Writer/Director Alexander Payne's "The Descendants" is a great film and I'll use a few examples to explain why.
When Matt King (George Clooney) first meets his 17-year-old daughter Alexandra's friend, Sid (Nick Krause), Sid gives him a hug and says something funny. Matt's response is a terse "don't ever do that again." While Matt and Sid eventually have a moment (and I'll address this momentarily), a lesser movie would attempt to bring closure to this sequence by having another hug occur later in the film. Fortunately, Payne understands that such things cheapen a movie and cheapen any claim such a film has to understanding human nature. While such things may, in fact, be satisfying, they are also shockingly false. Great movies never forget this. They don't give in to that impulse to satisfy artificially.
Matt and Sid do have a moment. It occurs when Matt wakes up, unable to sleep, and goes outside and wakes up Sid, who's sleeping on the couch. They begin talking and Matt asks Sid what he would do in Matt's position, which is kind of awkward because Sid is kind of a goofball. Ultimately, it's a further sign about how lost Matt is. However, toward the end of the conversation, Sid reveals that his father died in a drunk driving accident very recently. It's a very unexpected thing for Sid to say and even more unexpected in how he says it. A lesser movie would have had Matt say something profound or express remorse, but Payne just has Matt contemplate for a few moments and say "good night". It's a rare, special movie that realizes more can be conveyed when nothing is said.
If you're unfamiliar with "The Descendants", it takes place in Hawaii and begins right after Matt's wife is injured in a boating accident and lies in the hospital in a coma, brain dead. Not only does this force Matt to parent his children, but he also has to confront the revelation that his wife was having an affair. Toss in a land sale that could make Matt and his relatives millionaires, and Matt's world gets tossed into the air like a deck of cards.
When films, directors, and actors understand that it's more compelling to convey meaning through images and through what's not said than what is "delivered," they offer their movie the opportunity to become transcendant and great. Catharsis is rarely achieved, but sometimes understanding is. Alexander Payne clearly gets this. "The Descendants" does this in a critical scene toward the end of the movie when, as Matt's wife lies in her coma, about to die, her father (Robert Forster) comes to visit. Matt and Scott (Forster) don't have a good relationship. Scott basically blames Matt for his wife's condition, going so far as to call her a "faithful" wife.

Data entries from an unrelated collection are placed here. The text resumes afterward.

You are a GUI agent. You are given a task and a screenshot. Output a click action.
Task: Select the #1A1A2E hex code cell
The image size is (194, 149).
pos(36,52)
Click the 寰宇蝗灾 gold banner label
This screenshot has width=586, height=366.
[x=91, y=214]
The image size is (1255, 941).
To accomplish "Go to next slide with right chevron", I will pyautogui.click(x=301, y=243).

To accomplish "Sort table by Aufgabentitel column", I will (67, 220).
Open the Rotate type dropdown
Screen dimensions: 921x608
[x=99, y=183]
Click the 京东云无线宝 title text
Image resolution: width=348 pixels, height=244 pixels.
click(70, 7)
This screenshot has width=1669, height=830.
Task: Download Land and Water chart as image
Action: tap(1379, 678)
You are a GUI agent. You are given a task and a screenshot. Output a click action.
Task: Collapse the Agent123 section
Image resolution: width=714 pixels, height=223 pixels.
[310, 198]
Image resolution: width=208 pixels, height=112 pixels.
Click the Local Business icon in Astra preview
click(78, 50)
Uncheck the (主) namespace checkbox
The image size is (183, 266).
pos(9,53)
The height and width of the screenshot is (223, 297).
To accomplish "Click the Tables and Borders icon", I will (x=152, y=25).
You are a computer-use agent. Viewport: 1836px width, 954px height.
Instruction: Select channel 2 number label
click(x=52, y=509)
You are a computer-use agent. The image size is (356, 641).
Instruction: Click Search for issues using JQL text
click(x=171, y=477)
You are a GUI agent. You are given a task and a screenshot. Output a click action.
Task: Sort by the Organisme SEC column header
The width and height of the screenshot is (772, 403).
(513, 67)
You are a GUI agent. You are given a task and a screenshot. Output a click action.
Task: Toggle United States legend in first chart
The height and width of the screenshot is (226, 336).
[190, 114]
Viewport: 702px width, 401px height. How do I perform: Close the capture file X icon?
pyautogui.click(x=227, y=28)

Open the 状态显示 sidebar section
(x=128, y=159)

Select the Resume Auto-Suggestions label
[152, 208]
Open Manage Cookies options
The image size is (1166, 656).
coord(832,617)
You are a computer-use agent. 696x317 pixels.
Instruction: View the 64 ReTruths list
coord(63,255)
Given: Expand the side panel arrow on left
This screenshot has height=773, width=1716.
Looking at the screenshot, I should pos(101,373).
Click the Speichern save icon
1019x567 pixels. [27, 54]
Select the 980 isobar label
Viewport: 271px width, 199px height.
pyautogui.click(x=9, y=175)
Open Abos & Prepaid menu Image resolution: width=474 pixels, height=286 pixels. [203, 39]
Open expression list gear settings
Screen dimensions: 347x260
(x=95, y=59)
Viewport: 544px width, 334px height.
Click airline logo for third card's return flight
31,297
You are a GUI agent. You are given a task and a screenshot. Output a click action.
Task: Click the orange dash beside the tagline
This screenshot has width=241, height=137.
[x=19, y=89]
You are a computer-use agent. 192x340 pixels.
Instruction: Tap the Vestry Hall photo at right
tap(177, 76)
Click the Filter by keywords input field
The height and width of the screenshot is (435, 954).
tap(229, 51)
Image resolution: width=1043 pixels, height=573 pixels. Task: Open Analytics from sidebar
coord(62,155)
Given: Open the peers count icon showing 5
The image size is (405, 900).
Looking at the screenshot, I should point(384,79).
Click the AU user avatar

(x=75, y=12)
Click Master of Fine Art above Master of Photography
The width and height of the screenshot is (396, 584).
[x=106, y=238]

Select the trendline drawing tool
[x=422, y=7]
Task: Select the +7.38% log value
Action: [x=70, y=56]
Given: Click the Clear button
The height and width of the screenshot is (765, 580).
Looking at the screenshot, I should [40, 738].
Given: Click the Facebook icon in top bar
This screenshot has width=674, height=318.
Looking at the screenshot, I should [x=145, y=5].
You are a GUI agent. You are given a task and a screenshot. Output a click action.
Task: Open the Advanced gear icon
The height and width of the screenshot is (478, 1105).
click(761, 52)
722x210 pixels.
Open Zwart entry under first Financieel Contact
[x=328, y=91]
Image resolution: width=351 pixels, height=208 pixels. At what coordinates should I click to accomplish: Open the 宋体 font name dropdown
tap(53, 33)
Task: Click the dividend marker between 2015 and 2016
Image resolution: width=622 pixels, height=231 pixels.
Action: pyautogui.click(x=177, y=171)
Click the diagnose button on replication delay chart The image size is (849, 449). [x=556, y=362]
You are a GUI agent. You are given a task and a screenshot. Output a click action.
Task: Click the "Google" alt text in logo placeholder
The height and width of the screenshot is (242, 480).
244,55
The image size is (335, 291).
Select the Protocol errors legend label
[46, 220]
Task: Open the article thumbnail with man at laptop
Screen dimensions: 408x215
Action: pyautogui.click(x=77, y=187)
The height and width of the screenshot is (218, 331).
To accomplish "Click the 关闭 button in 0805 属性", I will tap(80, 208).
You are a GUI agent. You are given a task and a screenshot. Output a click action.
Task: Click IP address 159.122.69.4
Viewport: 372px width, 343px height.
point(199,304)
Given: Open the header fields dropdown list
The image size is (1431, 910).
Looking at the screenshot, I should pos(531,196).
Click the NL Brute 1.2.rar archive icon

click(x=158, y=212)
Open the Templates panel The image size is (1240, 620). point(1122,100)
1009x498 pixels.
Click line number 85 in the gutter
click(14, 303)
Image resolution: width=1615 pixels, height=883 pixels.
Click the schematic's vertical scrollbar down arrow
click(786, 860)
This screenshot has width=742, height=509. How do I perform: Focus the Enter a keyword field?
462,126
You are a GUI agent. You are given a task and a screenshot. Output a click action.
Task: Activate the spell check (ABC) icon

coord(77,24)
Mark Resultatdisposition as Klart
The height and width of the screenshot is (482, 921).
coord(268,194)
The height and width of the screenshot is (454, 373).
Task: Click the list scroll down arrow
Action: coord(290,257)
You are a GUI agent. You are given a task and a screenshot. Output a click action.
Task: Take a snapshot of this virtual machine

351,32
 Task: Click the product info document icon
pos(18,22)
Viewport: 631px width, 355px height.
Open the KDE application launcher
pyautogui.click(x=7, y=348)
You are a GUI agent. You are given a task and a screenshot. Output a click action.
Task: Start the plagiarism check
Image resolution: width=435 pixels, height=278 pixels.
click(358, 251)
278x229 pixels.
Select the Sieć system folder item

If you're a regular moviegoer, this is a like a giant alarm bell for Matt to let this guy have it. Alexandra and Sid are sitting right there, knowing full well that Scott's daughter was anything but faithful. But you know what? Matt doesn't say anything. He just agrees with Scott. It says everything about Matt's evolution as a person that he doesn't say anything. He realizes that these are Scott's last moments with his daughter, who's about to die. Matt just doesn't need to ruin Scott's image of his daughter. He might want to. He might want to very badly. He might one day let him know. This moment just isn't the time.
These aren't the only details that make "The Descendants" a great movie. There are many others, from George Clooney's fantastic performance to the way Payne uses Matt's decision about whether or not to sell a huge parcel of pristine land as a metaphor for the impact his wife's accident has on everyone, but mostly him.
A great piece of dialogue is one in which you have no idea what the next word is going to be and a great movie is a story that evolves in new and unexpected ways. Of course there are many elements that go into making a great movie. It's just that a truly great movie usually isn't derivative and predictable.
Alexander Payne's "The Descendants" is a great movie, which is why it's getting so much recognition.